Friday, October 22, 2010

Can Capitalistic Countries Grow Their GDP Forever Without Repercussion?

By Lance Winslow
Many folks that question the ultimate end game for a capitalist nation, point to the fact that you cannot grow your GDP forever, and perhaps, you've sided with this argument on occasion. True free market thinkers will tell you that such a notion is nonsense, as an ever evolving business climate can change and find new avenues as innovation continues and that the potential for change and new offshoots is endless.

If you'd like to hear this debate taken to a whole new level leaving very few stones unturned, then I'd sure like to recommend a very good book to you, that will certainly make you think (it's about 600 pages and very comprehensive, well foot noted and researched);

"The Moral Consequences of Economic Growth" by Benjamin M Friedman; Vintage Publishing; (2006); ISBN: 978-1400095711

Very interesting book and thought topic on the subject of economic growth. It discusses the issues of economies on the top of the curve, and how shortages and disruptions are still possible; why large nations and small developing ones experience similar problems.
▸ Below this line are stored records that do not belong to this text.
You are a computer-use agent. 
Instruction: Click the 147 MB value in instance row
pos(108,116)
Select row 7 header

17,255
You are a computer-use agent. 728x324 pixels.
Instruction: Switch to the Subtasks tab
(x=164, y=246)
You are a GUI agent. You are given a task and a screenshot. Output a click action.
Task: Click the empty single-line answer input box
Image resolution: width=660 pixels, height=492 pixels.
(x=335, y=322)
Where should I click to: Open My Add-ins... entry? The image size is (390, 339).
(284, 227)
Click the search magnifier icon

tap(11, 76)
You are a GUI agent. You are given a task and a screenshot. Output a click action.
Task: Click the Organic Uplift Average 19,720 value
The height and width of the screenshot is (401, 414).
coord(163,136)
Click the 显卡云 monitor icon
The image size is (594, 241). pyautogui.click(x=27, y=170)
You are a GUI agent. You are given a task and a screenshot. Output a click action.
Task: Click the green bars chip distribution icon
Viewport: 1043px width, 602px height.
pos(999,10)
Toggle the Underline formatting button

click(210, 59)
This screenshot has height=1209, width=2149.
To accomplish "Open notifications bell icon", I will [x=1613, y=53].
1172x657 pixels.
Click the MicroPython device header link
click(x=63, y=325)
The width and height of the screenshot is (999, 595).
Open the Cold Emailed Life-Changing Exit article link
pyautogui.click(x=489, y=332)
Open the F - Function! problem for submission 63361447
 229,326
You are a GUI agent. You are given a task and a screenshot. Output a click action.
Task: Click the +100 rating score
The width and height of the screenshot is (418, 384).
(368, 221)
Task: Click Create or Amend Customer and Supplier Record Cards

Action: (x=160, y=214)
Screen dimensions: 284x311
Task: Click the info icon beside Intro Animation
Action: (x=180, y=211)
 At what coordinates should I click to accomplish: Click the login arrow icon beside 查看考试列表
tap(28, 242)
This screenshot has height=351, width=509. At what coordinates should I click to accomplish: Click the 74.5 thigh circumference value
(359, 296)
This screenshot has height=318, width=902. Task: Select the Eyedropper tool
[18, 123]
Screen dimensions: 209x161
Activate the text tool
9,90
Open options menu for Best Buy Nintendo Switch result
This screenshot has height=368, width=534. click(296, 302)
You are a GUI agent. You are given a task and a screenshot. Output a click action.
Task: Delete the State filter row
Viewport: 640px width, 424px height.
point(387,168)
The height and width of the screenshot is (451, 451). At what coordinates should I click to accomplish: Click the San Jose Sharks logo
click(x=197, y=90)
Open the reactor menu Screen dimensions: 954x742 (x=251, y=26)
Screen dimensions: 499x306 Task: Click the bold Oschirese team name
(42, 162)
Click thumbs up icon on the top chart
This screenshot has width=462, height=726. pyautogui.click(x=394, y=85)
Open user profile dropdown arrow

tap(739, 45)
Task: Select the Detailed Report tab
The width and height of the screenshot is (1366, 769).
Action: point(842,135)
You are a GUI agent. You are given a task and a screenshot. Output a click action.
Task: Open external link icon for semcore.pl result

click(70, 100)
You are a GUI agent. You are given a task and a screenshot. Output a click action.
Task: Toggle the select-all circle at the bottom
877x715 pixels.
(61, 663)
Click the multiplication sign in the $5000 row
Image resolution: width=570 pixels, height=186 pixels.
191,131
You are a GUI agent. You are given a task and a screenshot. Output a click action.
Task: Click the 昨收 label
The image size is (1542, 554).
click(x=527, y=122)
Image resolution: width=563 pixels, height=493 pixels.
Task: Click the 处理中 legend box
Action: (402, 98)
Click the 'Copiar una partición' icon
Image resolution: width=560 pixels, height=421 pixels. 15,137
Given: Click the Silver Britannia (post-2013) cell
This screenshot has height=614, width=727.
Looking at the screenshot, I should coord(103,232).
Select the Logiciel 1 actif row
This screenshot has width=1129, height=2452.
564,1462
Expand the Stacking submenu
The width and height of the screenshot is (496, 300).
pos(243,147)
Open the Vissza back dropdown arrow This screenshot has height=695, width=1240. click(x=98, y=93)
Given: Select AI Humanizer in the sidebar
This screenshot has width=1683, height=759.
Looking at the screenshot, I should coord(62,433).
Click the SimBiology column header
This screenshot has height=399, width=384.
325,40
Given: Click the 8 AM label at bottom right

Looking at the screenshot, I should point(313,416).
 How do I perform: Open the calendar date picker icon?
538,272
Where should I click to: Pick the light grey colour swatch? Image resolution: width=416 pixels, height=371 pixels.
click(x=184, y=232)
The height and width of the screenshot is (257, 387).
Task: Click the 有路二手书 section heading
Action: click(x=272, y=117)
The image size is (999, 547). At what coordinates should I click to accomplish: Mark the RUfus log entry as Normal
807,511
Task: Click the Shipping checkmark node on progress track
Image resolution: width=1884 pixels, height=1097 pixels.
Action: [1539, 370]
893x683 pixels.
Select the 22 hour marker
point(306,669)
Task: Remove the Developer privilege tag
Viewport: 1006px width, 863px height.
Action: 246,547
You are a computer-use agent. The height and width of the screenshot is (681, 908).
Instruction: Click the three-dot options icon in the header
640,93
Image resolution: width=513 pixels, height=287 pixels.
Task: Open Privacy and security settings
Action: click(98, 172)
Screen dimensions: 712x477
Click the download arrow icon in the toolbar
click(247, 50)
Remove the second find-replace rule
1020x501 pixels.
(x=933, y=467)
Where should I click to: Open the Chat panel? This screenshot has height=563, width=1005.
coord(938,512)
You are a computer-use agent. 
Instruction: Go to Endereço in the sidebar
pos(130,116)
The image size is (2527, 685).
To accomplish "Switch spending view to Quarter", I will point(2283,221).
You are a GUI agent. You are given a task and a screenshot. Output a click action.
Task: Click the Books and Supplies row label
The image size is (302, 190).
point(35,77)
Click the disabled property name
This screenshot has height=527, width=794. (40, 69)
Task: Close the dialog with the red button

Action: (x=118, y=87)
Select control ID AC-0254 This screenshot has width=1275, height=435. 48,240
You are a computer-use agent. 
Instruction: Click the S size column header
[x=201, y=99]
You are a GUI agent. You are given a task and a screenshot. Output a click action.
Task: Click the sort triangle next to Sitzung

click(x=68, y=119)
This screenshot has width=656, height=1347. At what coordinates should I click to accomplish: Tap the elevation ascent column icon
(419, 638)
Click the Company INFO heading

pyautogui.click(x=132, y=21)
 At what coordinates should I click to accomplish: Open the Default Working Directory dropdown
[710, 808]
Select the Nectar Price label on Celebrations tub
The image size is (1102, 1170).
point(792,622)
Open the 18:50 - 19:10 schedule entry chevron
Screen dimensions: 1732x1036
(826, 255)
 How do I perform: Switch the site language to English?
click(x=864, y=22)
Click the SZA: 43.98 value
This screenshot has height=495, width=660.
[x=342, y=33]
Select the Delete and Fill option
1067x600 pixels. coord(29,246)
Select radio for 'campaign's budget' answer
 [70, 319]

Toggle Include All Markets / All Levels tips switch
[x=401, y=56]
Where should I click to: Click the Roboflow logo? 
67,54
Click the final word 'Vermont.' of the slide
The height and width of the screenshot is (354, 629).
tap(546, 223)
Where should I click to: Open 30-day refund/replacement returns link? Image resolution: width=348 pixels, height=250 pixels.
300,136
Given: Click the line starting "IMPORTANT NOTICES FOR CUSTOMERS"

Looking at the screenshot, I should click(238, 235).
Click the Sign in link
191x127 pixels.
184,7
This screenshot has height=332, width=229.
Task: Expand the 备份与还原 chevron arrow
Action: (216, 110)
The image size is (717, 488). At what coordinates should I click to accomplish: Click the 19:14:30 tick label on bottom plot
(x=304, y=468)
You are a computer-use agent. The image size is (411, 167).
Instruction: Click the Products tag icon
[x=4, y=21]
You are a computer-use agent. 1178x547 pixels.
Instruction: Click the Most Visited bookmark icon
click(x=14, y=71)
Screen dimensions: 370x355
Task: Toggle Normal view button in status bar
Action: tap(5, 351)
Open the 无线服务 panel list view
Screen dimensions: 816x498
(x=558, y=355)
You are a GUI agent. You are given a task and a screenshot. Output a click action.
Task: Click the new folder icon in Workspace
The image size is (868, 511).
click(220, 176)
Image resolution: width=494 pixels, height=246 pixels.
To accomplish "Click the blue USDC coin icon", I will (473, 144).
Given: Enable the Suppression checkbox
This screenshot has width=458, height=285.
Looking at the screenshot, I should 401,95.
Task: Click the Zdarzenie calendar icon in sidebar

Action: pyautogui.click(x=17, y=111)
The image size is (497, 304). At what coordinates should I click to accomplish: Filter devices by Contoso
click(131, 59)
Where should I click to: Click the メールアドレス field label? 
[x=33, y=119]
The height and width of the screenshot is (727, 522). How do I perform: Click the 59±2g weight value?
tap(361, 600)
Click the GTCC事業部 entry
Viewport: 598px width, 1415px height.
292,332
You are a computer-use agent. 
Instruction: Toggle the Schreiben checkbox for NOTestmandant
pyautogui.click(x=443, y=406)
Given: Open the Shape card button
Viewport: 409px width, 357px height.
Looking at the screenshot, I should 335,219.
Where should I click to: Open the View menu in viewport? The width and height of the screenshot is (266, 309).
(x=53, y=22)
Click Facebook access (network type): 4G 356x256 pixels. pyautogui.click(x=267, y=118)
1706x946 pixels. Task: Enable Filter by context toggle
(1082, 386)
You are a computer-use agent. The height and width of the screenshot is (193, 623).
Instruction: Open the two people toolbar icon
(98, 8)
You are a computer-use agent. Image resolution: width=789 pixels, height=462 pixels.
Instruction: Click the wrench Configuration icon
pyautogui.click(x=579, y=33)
The philosophy in the book is well founded and the arguments rather intriguing too.

The book talks about economic prosperity, GDP, taxation, float, consumer choice, standard of living. The concepts of economies of scale allowing for excesses to pay for the common good, military, social needs, education, etc. are well-defined and the argument for growth over curtailed growth to solve the challenges of civilization.

The author shows how abundance is the best choice and how that can solve the environmental issues associated with mass production better than a socialist economic mindset. He contends that a robust economy provides more choice, better freedom, stronger democracies, cleaner environment and higher standards of living all the way around. He admits that sometimes growth in the past has been problematic in some nations, but that if one has to choose, growth is a far better choice for all concerned.